#NoDiffamazione – Insieme per la libertà di informazione

Aveva ragione Roberto Morrione. Quando – oramai tanti anni fa – ebbe l’idea di riunire attorno ad un tavolo dello studio dell’avvocato Oreste Flamminii Minuto, giuristi ed esponenti del mondo dell’informazione tanto distanti fra loro per età, formazione, sensibilità, orientamenti politici, ma tutti legati dal comune desiderio di “fare qualcosa di concreto” per “schierarsi dalla parte” dei giornalisti minacciati dalle querele temerarie e dalle esorbitanti richieste risarcitorie nei giudizi civili: aveva sicuramente ragione lui. Allora come oggi c’era chi voleva mettere, più che il “bavaglio”, la “museruola” ai giornalisti, affinché i «cani da guardia della democrazia», come li chiamava con la sua amabile schiettezza Flamminii Minuto, smettessero una volta per tutte di mordere i potenti, di ringhiare contro il malaffare, di fiutare ovunque la puzza del compromesso morale.
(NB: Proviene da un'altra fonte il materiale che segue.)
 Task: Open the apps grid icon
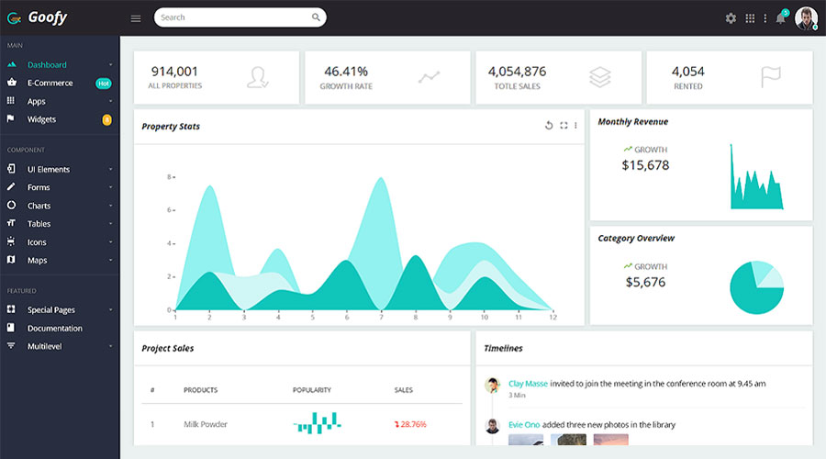pyautogui.click(x=750, y=17)
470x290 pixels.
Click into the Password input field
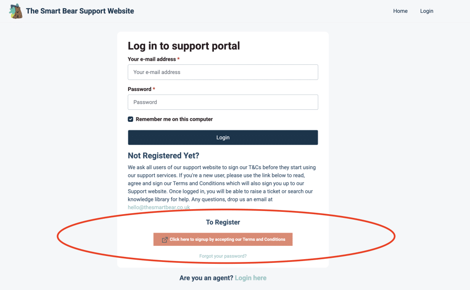(x=223, y=102)
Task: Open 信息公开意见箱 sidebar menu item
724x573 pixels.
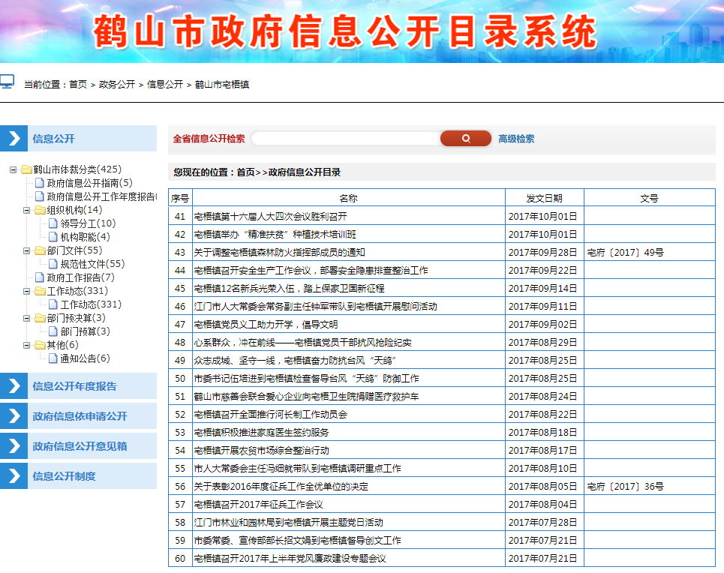Action: [x=80, y=446]
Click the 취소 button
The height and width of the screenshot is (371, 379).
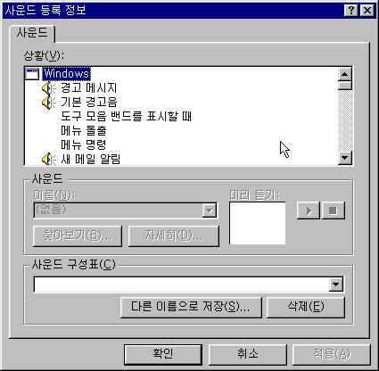(x=247, y=354)
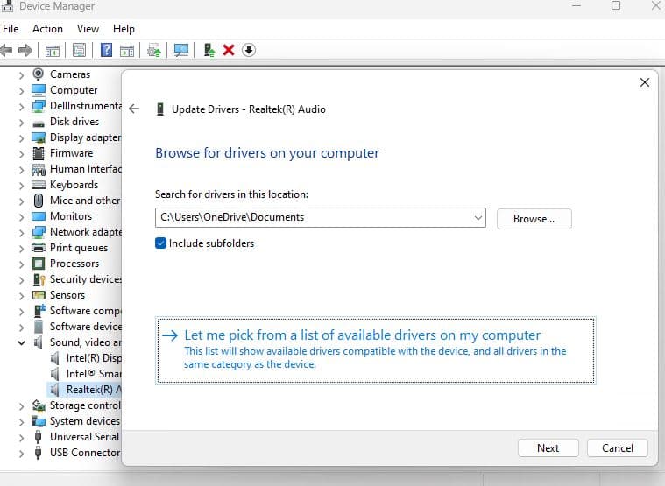Toggle the Include subfolders checkbox
Screen dimensions: 665x486
click(x=161, y=243)
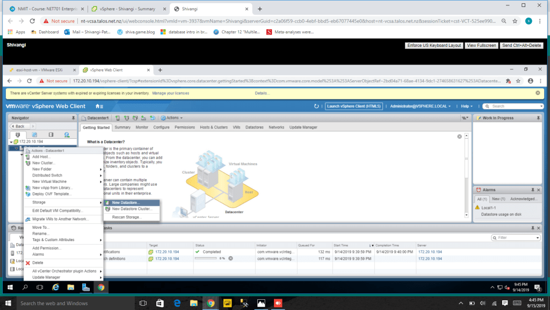Click the Delete option with red X

tap(37, 263)
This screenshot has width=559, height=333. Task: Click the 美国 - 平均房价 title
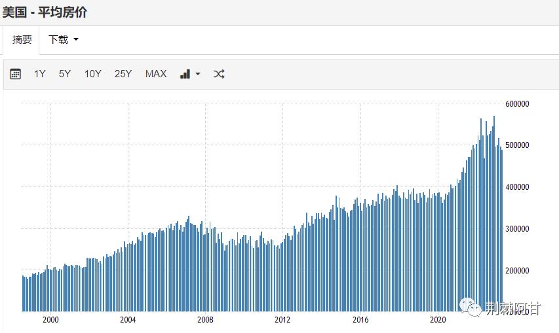point(45,12)
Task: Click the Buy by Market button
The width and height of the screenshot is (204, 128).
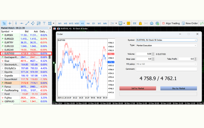Action: (x=179, y=88)
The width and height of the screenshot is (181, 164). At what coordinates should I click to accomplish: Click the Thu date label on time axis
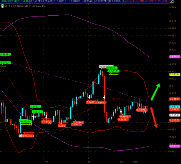coord(45,162)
Dovevamo fare qualcosa sin da allora. E dobbiamo continuare a “fare squadra” oggi, nel ricordo di Roberto ed Oreste, affinché la riforma della normativa in materia di diffamazione, in questi giorni in discussione in Parlamento, non si tramuti nell’ennesimo e definitivo assalto a quel che rimane della libertà di informazione nel nostro Paese. La vicenda dei cronisti dell’Unità, lasciati soli a far fronte ai processi ed ai pignoramenti personali dopo la chiusura del quotidiano fondato da Antonio Gramsci, è in tal senso paradigmatica e nel contempo inquietante.

Non sono pochi i giornalisti, soprattutto nelle redazioni locali, che devono far fronte quotidianamente alle pretese giudiziarie, assai spesso manifestamente vessatorie, dei giganti delle multinazionali, dei politici di turno, dei colletti bianchi asserviti agli interessi delle consorterie criminali.
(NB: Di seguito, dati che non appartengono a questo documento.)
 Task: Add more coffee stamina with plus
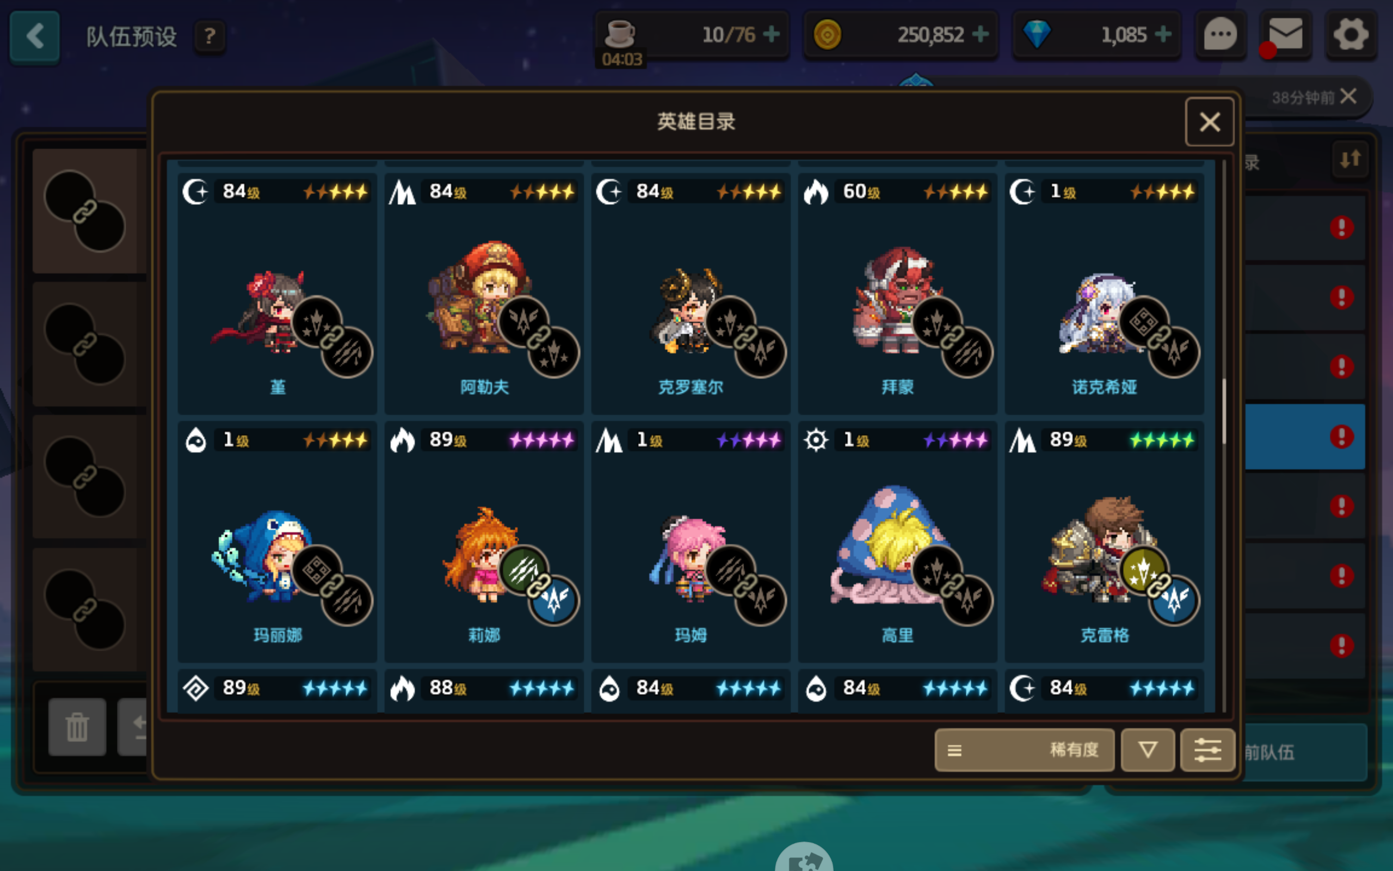(771, 35)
Già perché le mafie di oggi hanno ben capito che per mettere a tacere un giornalista si può anche fare a meno, almeno in un primo momento, di inviargli una busta carica di proiettili o di pagare qualche sicario.
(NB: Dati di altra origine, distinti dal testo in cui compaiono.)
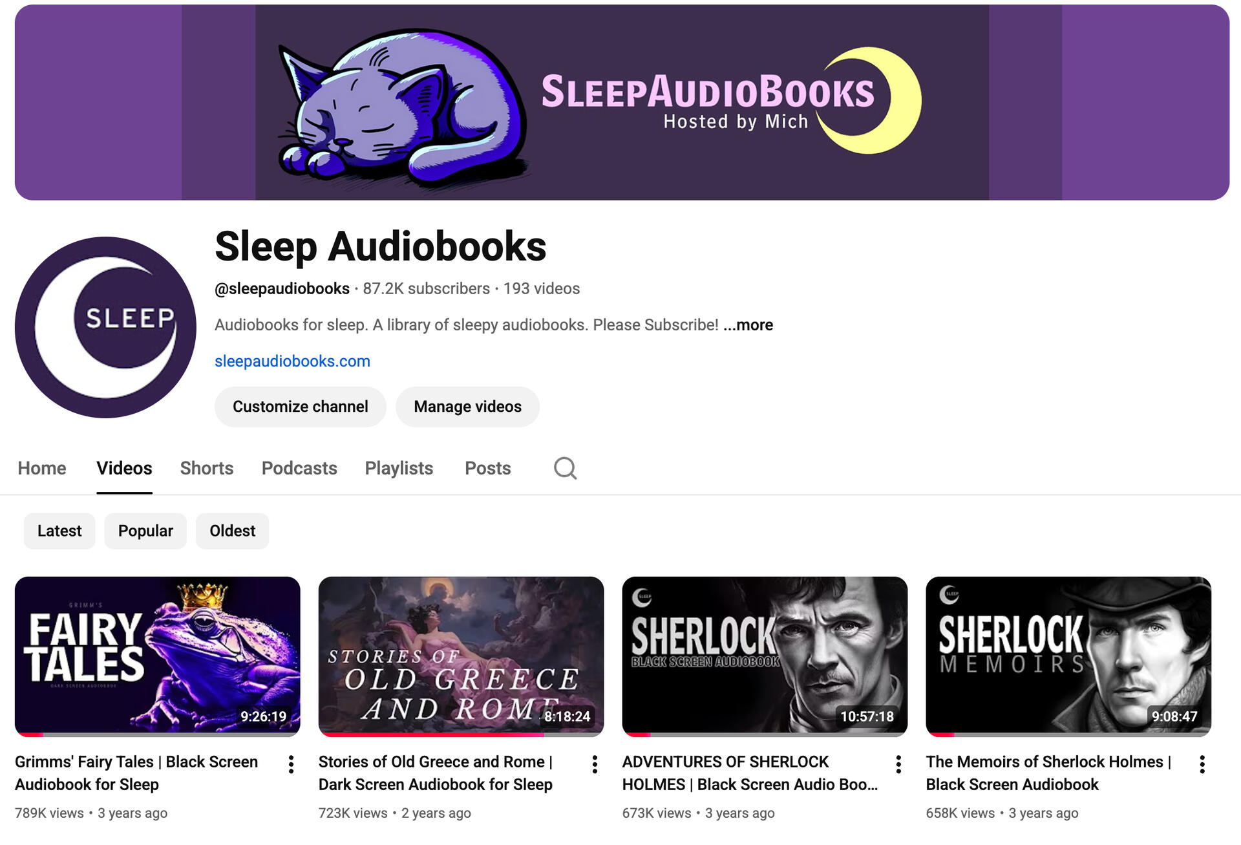The height and width of the screenshot is (845, 1241).
Task: Click progress bar on Old Greece and Rome thumbnail
Action: tap(461, 734)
Le querele intimidatorie costano meno, sono del tutto “legali”, non comportano alcuna conseguenza afflittiva per chi le sottoscrive e raggiungono solitamente il medesimo obiettivo: fanno comprendere al meglio il messaggio mafioso di coazione al silenzio che è destinato a chi le riceve.

In più, le azioni temerarie contro i giornalisti sollecitano sempre, in una certa componente dell’opinione pubblica, il dubbio sulla correttezza professionale di chi ha riportato una notizia (“se l’hanno denunciato, chissà cosa ha scritto”), mentre gettano sul cronista l’onta inesorabile dell’illecito civile o penale.

Ancora si può far qualcosa per migliorare la proposta di legge in esame dinanzi la Commissione Giustizia della Camera dei Deputati: per introdurre ad esempio disincentivi più efficaci all’abuso del diritto di azione giudiziaria nei confronti dei giornalisti o per riformulare razionalmente il reato di diffamazione a mezzo mass media, sin qui perseguito a solo titolo doloso, configurando una nuova ipotesi di responsabilità colposa in grado di favorire l’accesso dei professionisti dell’informazione a quegli strumenti di copertura assicurativa di cui può disporre ogni altra categoria professionale (avvocati, medici, notai ecc.).

È il momento di tornare ad impegnarci insieme, in questa sfida comune di civiltà, contro le vecchie e nuove minacce che incombono sul futuro del giornalismo italiano.